However, his next book, "Poems" in 1833 receives unfavourable reviews and he refrained from publishing another book for nearly ten years. Hallam dies that year so suddenly in Vienna and Tennyson began to write "In Memoriam" as an elegy for his lost friend, and this took seventeen years to complete.
"The Lady of Shalott", "The Lotus-eaters" "Morte d'Arthur" and "Ulysses" appeared in 1842 in the two-volume "Poems" and established his reputation as a writer. This made him a very popular poet and in 1845, he received a Civil List pension of £200 a year, which helped him relieve his financial difficulties.

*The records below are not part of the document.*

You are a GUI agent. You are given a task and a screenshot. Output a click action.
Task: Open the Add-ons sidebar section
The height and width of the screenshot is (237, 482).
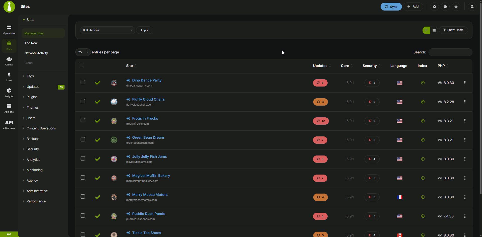point(9,108)
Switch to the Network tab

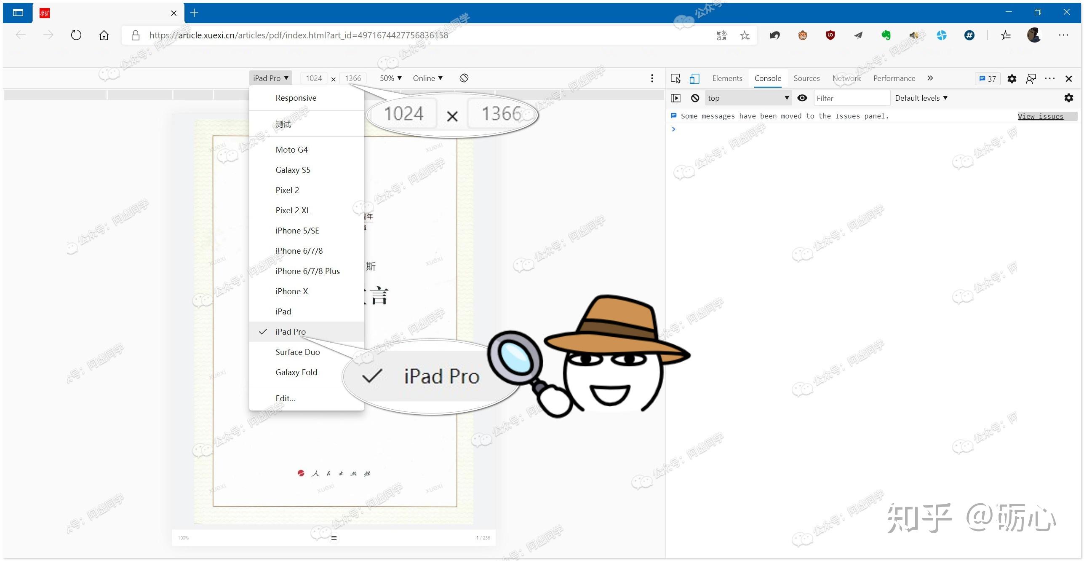[846, 78]
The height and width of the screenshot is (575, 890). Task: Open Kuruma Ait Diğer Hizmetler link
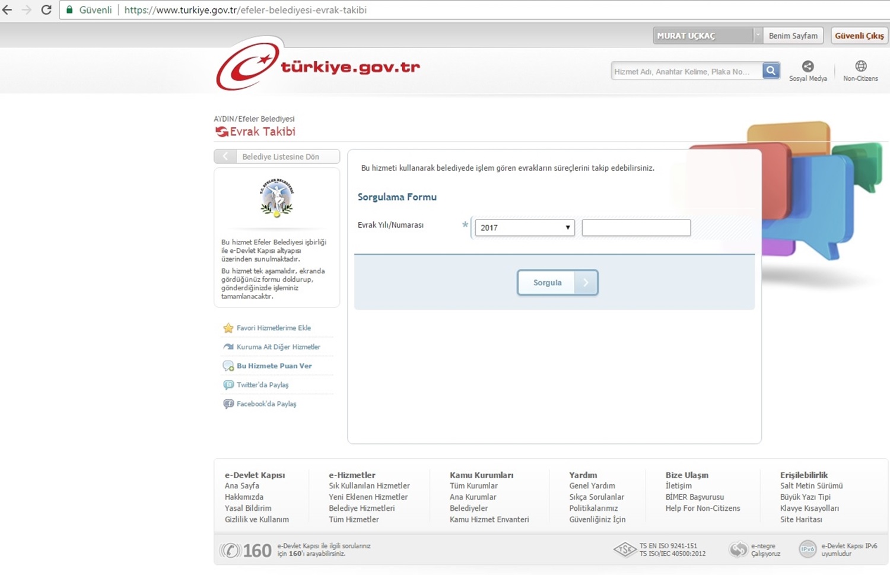(x=278, y=347)
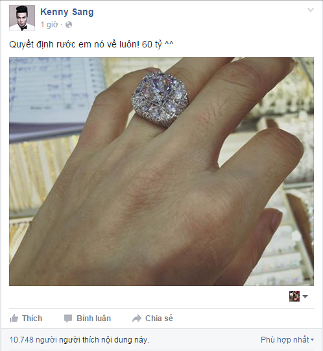Click the Chia sẻ share arrow icon

tap(137, 319)
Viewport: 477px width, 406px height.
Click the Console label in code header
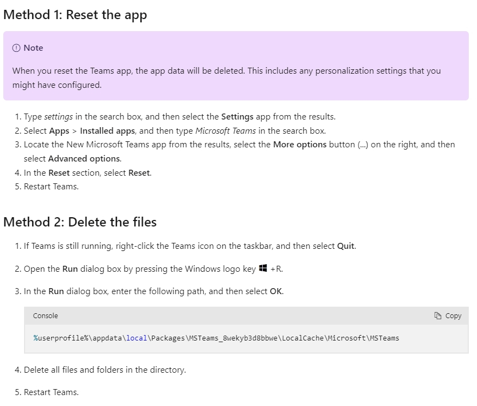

In 1850, He marries Emily Sellwood, whom he had already met in 1836, and he is also appointed the poet laureate of England in the same year. His first child is born dead the following year, but his eldest son, Hallam Tennyson, later to become the second Lord Tennyson, is born in 1852. The family moves to settle in Farringford, a house in Freshwater on the Isle of Wight in 1853. In 1869, they move again to Aldworth, Surrey, where he produces some of his best poems in his later years.
As well as many of his major achievements in poetry, he also wrote several plays in the 1870s, including the poetic dramas "Queen Mary" (in 1875), and "Harold" (in 1876).
He is made a Baron in 1883, but dies nine years later, on 6th October, after a long illness, at the age of 83. Tennyson suffered from extreme short-sightedness and he also had a longlife fear of mental illness, for several men in his family had a mild form of epilepsy, which was then thought a shameful disease. However despite how unhealthy they seemed to be, he lived for a very long time for a Victorian man, like most of his family members.
Many of his famous poems include "In Memoriam" (1850) ; "Charge of the Light Brigade" in which he exposes the foolish mistake made by the British military when they attacked cannons with the cavalry ; "Enoch Arden" (1864) ; and "Idylls Of The King" (1859-1885), which he dedicated to Prince Albert who showed his admiration for Tennyson’s poems which helped him to solidify his popularity, and he is often regarded as the chief representative of the victorian age in poetry.